TAREFAS A REALIZAR
**a)** Segundo o texto sobre o prêmio de Lúcio de Castro, quantas reportagens formaram a série "A Farra do Basquete"?
**b)** Dê continuidade ao texto sobre o prêmio de Lúcio de Castro a partir do ponto em que ele termina.

TEXTO FORNECIDO

O jornalista LÚCIO
DE CASTRO, do site de jornalismo investigativo "agenciasportlight",
conquista Prêmio da Petrobras.
Tudo começou com um pedido feito junto à Eletrobrás em 2015 com base na Lei de Acesso à Informação (LAI) solicitando "as prestações de contas e relatórios da Confederação Brasileira
de Basquete (CBB) enviados para a Eletrobrás dos anos de 2009 até
2013”.
No site "Agência Sportlight"
Lúcio conta:
"A
montanha de documentos era assustadora. Intimidadora. Desanimadora.
Mas era preciso encarar. Garimpar é preciso. O suor é sempre maior
do que a inspiração, ao contrário do que se imagina quando se vê
tudo pronto ali.
Foram
meses de várias idas ao prédio da Eletrobras, no Centro do Rio.
Tardes inteiras. Um dia lindo lá fora…
Na
verdade, foi tanto tempo garimpando que era para ser publicada em um
lugar e no meio do caminho tinha mudado…
Muitas
vezes se pensa em desistir ao se destrinchar uma montanha dessas de
papeis. Mas há um juramento no meio disso tudo, há a certeza de que
esse ofício só existe e só pode existir enquanto fiscalizador de
qualquer poder.
Tal
certeza gerou uma série de oito reportagens: “A Farra do
Basquete”, publicadas entre 2015/16 no UOL. (Muito virá pela
frente na Agência Sportlight de Jornalismo Investigativo e isso nos
alegra profundamente!)

DADOS DISPONÍVEIS
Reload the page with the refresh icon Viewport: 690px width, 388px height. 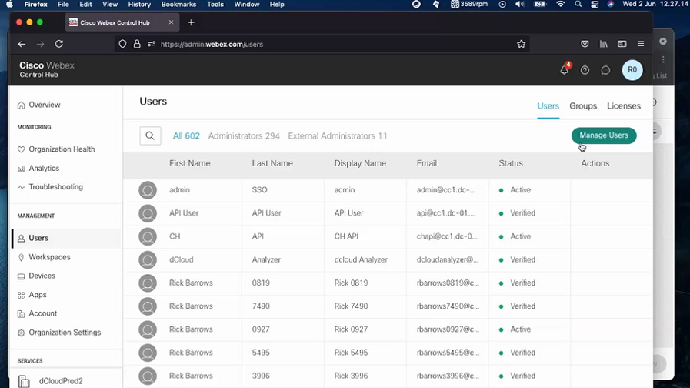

RESPOSTAS DO EXERCÍCIO
**a)** Oito reportagens.

**b)**
Eram
só papeis, uma montanha. Mas no meio deles existiam histórias. De
malversação de verbas, de dinheiro público virando farra em Paris,
comissões nababescas que não se sustentavam…
Jantar em restaurante na Torre Eiffel, foto agenciasportlight |
Coisas
que até quem vem de longe se impressiona. R$ 15 milhões gastos em
repasse para duas agências de marketing pelo mesmo contrato, pagos
em diferentes momentos. Trinta e dois por cento (32%) gastos em
comissões para agências abertas logo depois da assinatura do
contrato…Presidente e mulher viajando de classe executiva para
Paris e usando o cartão de crédito da confederação para pagar
jantares na Torre Eiffel. Todas as despesas apresentadas ali no meio
do bolo da prestação de contas pra Eletrobrás. Enquanto pagava
vinhos caros em Paris com o dinheiro da Eletrobrás a mulher do
presidente discursava nas redes sociais contra corruptos…Teve muito
mais…
Falaremos
mais delas e lembraremos um pouco alguns detalhes (para que ninguém
esqueça. É tanto escândalo, CBV, CBB, COB, CBDA que as pessoas vão
perdendo a conta. Mesmo).
Nesse momento, mais do que nunca, é
importante relatar o processo disso tudo como está acima.
No
exato momento em que muitos ignoram a essência do nosso ofício e
acham que só esperando MPF, PF, etc se pode fazer algo, é preciso
lembrar: muito se pode fazer. Quase tudo. Fontes públicas. Se isso
valer como inspiração para um único estudante de jornalismo, já
terá valido a pena.
A
questão é vontade. E isso é uma decisão política, embora tantos
tenham pavor da palavra. É querer.
Cumprir
tais prerrogativas implica em investigar, apurar, fustigar,
independente de quem seja o poder.
Viver
apenas, novamente e sempre ressaltando, com as nobres exceções de
sempre, de vazamentos e presentes no lugar do exercício do ofício,
tem levado nosso jornalismo ao papel de irrelevância que ocupa hoje
no cenário mundial. Salvo as nobres exceções de sempre.
E
não estamos falando aqui da irrelevância do nosso jornalismo nos
dias de hoje diante de Estados Unidos, Inglaterra, Espanha…As
andanças mundo afora em congressos, palestras, debates mostram que
nos tornamos irrelevantes ao nos confrontarmos com o que está se
fazendo na Costa Rica, em El Salvador, no México…Somos a terceira,
quarta, talvez quinta divisão do jornalismo mundial. Embora com
muita pose.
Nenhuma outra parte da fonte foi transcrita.